*Stated task*
In the text on computing descriptive statistics with Perl, what range do the script's randomly generated integers fall within?

*Text segment*
>> START
Wednesday, May 30, 2012

Computing Descriptive Statistics with Perl


For anyone that does any type of data analysis work, the computing of basic descriptive statistics is often essential.  As with most things, Perl has a CPAN module available that actually makes the computation of basic statistical values quite straightforward.  In this short script we will take a look at the CPAN module Statistics::Descriptive (http://search.cpan.org/dist/Statistics-Descriptive/lib/Statistics/Descriptive.pm) and use it to perform some basic statistical analysis of a numeric data set.  The data set in the script will consist of 100 randomly generated integers in the range of 50 to 150.  The mean, median, mode, standard deviation, minimum, and maximum values of the data set will then be computed.
>> END
*Given data*
>> START
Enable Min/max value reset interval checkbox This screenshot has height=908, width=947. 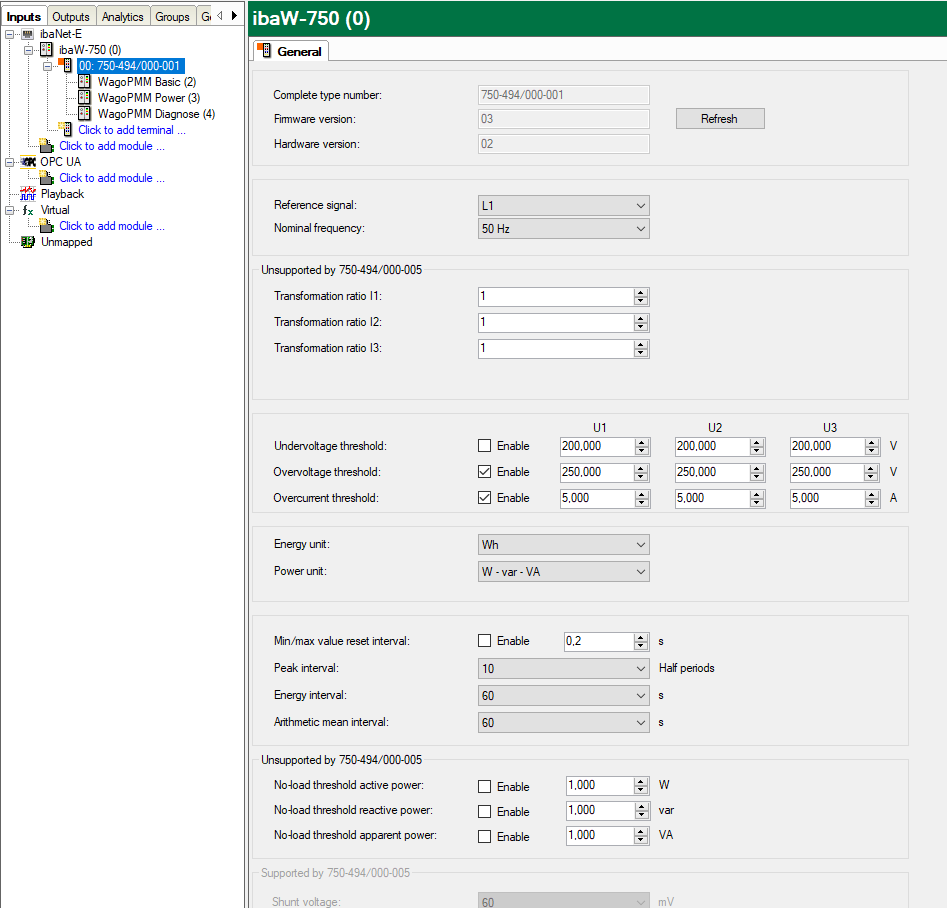tap(485, 641)
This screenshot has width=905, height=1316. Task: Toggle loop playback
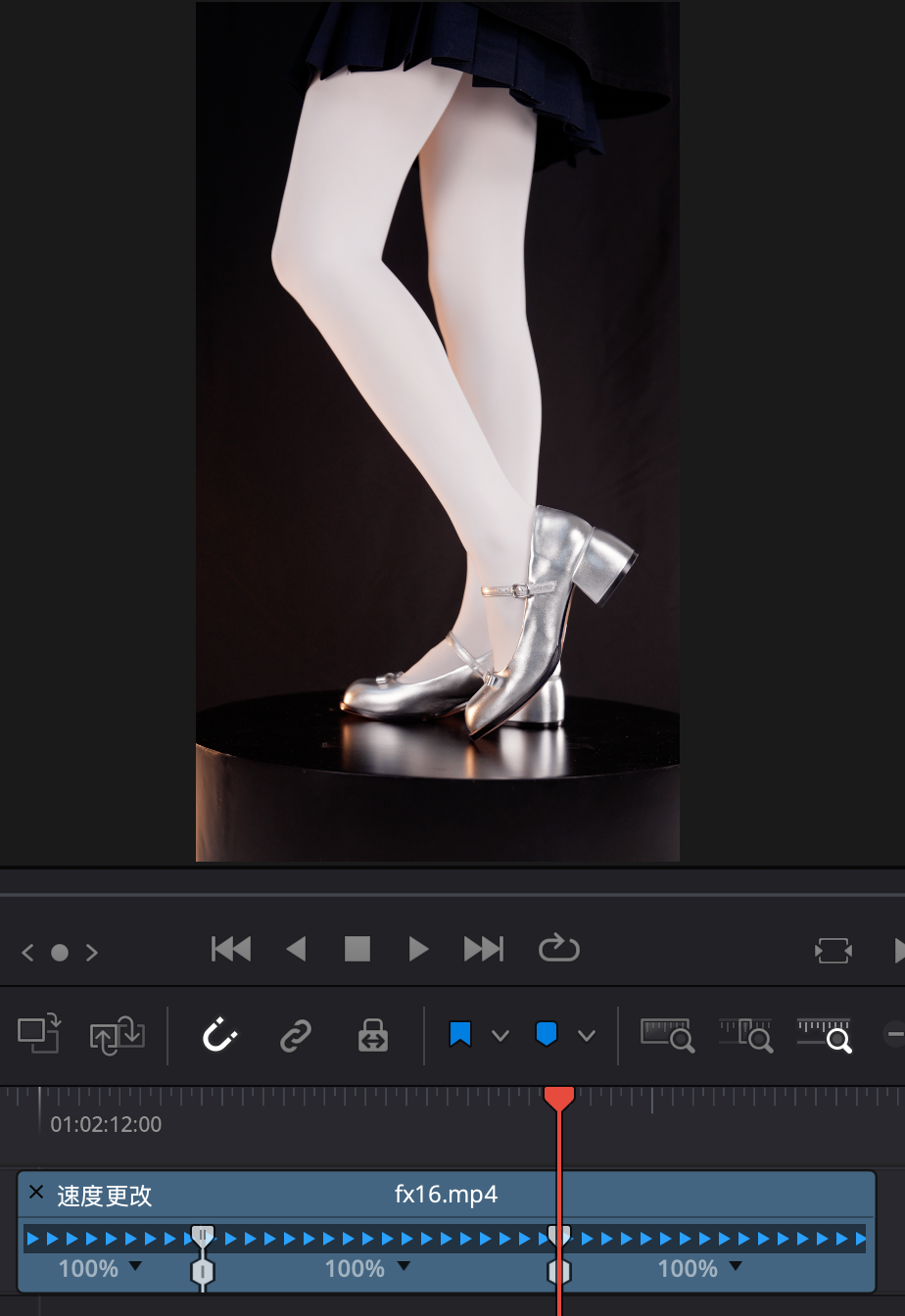[559, 949]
>> END
*Task solution*
The integers fall in the range of 50 to 150.